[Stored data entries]
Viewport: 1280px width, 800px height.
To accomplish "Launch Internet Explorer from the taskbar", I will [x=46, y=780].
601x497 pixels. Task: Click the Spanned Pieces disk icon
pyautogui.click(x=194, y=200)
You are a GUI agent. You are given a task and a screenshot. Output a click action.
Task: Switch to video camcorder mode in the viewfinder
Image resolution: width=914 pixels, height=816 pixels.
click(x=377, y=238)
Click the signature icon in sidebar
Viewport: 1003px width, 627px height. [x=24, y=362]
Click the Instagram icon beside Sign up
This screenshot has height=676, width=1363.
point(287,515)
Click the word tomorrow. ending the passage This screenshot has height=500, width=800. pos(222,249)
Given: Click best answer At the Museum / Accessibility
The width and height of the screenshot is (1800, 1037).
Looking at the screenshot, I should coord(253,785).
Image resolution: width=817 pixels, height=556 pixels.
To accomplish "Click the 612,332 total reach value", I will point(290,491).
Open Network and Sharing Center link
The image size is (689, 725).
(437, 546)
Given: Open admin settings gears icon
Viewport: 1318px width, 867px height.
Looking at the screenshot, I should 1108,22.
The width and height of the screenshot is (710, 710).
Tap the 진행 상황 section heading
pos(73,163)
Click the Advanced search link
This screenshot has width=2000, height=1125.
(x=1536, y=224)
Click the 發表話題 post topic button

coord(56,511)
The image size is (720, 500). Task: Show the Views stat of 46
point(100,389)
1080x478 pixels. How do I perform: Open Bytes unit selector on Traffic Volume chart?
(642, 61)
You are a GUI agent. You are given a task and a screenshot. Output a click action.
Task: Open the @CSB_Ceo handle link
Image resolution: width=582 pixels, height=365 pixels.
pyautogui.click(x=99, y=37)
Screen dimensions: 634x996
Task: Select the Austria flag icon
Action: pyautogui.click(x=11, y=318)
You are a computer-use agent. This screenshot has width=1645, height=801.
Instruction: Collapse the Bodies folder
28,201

Work request: For every entry above, write out an exact copy.

Exercise response:
Viewport: 1280px width, 800px height.
To accomplish "Launch Internet Explorer from the taskbar", I will [x=46, y=780].
601x497 pixels. Task: Click the Spanned Pieces disk icon
pyautogui.click(x=194, y=200)
You are a GUI agent. You are given a task and a screenshot. Output a click action.
Task: Switch to video camcorder mode in the viewfinder
Image resolution: width=914 pixels, height=816 pixels.
click(x=377, y=238)
Click the signature icon in sidebar
Viewport: 1003px width, 627px height. [x=24, y=362]
Click the Instagram icon beside Sign up
This screenshot has height=676, width=1363.
point(287,515)
Click the word tomorrow. ending the passage This screenshot has height=500, width=800. pos(222,249)
Given: Click best answer At the Museum / Accessibility
The width and height of the screenshot is (1800, 1037).
Looking at the screenshot, I should coord(253,785).
Image resolution: width=817 pixels, height=556 pixels.
To accomplish "Click the 612,332 total reach value", I will point(290,491).
Open Network and Sharing Center link
The image size is (689, 725).
(437, 546)
Given: Open admin settings gears icon
Viewport: 1318px width, 867px height.
Looking at the screenshot, I should 1108,22.
The width and height of the screenshot is (710, 710).
Tap the 진행 상황 section heading
pos(73,163)
Click the Advanced search link
This screenshot has width=2000, height=1125.
(x=1536, y=224)
Click the 發表話題 post topic button

coord(56,511)
The image size is (720, 500). Task: Show the Views stat of 46
point(100,389)
1080x478 pixels. How do I perform: Open Bytes unit selector on Traffic Volume chart?
(642, 61)
You are a GUI agent. You are given a task and a screenshot. Output a click action.
Task: Open the @CSB_Ceo handle link
Image resolution: width=582 pixels, height=365 pixels.
pyautogui.click(x=99, y=37)
Screen dimensions: 634x996
Task: Select the Austria flag icon
Action: pyautogui.click(x=11, y=318)
You are a computer-use agent. This screenshot has width=1645, height=801.
Instruction: Collapse the Bodies folder
28,201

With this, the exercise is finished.